Название – «Я родился в окрестностях Окса» – строка из стихотворения «Где под твердью мучительно-синей» из книги Бахыта Кенжеева «Крепостной остывающих мест», Ч. I, этим стихотворением и открывается состоявшаяся публикация. Восемь стихотворений, в которых воплощён его космос, от атома до дымчатых галактик, сновидений, созерцаний, бормортаний-рассуждений, величия замысла и воплощения, неба и «застывшей» родной земли.
а земля все стынет, стынет, спит пророк, приняв вина. Ветер зябнущей пустыни, месяц, камни, тишина...
Вернемся к названию. Окс, Оксус – античное европейское наименование реки Амударья, оно имеет место в греческих, латинских и средневековых западноевропейских источниках. По одной из версий происходит от древнегреческой передачи восточного названия этой реки – Вахш, упоминающегося ещё в Авесте, также есть версия, что произошло от имени древнего бактрийского божества Охшо. Название получило распространение после походов в Азию Александра Македонского (последняя треть 4 в. до н. э.). Есть также мнение, что оно восходит к древнетюркскому «окуз» (река).

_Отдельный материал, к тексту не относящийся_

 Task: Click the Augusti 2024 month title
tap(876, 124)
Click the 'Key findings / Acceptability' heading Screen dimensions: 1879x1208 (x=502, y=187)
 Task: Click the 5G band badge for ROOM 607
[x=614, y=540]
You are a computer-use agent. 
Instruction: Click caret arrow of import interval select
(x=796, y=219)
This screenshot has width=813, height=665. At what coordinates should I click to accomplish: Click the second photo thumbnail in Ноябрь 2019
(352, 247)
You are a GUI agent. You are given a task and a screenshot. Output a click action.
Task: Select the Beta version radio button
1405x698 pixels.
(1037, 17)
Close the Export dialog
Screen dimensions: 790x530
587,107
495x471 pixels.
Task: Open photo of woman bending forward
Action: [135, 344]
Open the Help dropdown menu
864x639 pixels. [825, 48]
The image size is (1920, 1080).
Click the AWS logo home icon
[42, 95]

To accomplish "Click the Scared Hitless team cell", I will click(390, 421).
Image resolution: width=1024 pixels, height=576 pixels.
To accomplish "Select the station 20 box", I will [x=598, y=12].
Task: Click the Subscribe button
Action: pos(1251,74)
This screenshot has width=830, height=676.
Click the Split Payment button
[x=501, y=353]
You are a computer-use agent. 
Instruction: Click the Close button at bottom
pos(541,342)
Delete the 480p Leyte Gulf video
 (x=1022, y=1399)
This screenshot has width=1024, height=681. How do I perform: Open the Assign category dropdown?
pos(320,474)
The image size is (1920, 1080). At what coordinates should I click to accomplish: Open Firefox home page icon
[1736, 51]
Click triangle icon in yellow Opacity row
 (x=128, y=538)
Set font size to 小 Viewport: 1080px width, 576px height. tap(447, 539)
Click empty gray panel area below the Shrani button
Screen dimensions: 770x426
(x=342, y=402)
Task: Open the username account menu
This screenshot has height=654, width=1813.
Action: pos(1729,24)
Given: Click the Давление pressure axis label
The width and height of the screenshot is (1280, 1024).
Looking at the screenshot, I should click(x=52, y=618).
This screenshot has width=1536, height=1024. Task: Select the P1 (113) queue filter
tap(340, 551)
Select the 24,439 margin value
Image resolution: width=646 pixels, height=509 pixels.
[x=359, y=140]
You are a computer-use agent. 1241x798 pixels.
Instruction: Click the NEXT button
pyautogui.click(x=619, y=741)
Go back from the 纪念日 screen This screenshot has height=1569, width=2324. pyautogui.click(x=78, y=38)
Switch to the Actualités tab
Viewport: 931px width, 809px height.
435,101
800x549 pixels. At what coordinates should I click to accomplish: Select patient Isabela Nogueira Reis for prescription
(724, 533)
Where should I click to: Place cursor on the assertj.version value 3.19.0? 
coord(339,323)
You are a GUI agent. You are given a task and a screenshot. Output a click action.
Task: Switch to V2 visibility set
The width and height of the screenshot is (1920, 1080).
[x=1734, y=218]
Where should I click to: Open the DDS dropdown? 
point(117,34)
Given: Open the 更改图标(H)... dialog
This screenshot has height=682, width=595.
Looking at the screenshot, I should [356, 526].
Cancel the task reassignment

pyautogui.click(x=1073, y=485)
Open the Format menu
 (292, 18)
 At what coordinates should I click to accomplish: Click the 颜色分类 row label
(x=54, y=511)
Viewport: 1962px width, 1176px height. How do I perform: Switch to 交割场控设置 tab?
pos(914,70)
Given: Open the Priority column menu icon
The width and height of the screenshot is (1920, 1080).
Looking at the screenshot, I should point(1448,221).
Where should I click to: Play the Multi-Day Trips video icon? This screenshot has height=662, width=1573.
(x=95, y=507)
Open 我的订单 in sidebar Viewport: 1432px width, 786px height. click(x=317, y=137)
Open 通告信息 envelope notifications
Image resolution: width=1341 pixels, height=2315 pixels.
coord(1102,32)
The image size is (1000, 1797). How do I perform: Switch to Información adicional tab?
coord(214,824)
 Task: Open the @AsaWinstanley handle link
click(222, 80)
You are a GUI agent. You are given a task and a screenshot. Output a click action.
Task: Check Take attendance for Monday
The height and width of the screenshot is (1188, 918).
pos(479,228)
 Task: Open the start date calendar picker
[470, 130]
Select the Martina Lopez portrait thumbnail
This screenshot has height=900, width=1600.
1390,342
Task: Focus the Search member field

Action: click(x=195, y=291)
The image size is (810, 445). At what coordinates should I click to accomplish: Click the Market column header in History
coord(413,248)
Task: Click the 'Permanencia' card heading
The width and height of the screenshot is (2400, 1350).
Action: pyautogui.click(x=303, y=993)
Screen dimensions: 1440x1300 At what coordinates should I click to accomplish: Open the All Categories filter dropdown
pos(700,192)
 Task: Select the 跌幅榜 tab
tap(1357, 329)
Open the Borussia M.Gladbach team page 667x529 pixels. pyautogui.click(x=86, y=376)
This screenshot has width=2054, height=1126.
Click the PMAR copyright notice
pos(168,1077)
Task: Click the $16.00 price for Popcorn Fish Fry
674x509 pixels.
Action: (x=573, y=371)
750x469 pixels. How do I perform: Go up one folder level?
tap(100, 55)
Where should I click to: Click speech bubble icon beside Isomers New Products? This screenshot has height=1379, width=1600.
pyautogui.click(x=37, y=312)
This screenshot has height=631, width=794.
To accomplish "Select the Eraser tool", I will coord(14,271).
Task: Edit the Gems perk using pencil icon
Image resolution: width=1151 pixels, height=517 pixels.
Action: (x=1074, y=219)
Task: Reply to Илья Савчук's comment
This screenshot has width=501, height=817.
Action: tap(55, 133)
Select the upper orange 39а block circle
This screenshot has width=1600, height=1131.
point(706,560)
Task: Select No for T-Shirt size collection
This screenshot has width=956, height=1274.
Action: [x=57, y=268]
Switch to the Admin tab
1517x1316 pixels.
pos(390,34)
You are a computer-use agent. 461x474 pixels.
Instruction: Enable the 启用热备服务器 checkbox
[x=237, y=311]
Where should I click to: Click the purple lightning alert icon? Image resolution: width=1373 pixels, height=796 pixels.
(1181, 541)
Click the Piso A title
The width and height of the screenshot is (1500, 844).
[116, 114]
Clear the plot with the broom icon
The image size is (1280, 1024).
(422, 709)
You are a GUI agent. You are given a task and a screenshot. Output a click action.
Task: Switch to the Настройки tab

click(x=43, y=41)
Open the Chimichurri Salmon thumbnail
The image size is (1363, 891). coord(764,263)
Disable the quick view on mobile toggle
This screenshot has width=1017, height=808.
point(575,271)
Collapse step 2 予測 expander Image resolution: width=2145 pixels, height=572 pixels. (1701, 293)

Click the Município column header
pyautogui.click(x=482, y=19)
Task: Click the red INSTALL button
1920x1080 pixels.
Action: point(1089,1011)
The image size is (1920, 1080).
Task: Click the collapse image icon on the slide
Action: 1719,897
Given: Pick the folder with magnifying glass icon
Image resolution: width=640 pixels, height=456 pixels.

Образное наполнение стихов у Бахыта Кенжеева устойчиво и бесконечно вариативно, оно знакомо читателю, как знакомы семь нот октавы, но ведь каждый раз они звучат по-новому, «солоней атлантической соли, / флорентийского неба темней». Кто увидел, кто услышал, кто вкусил – тому уже не остаться прежним, ибо то и есть музыка демиургов. А таковых осталось совсем немного.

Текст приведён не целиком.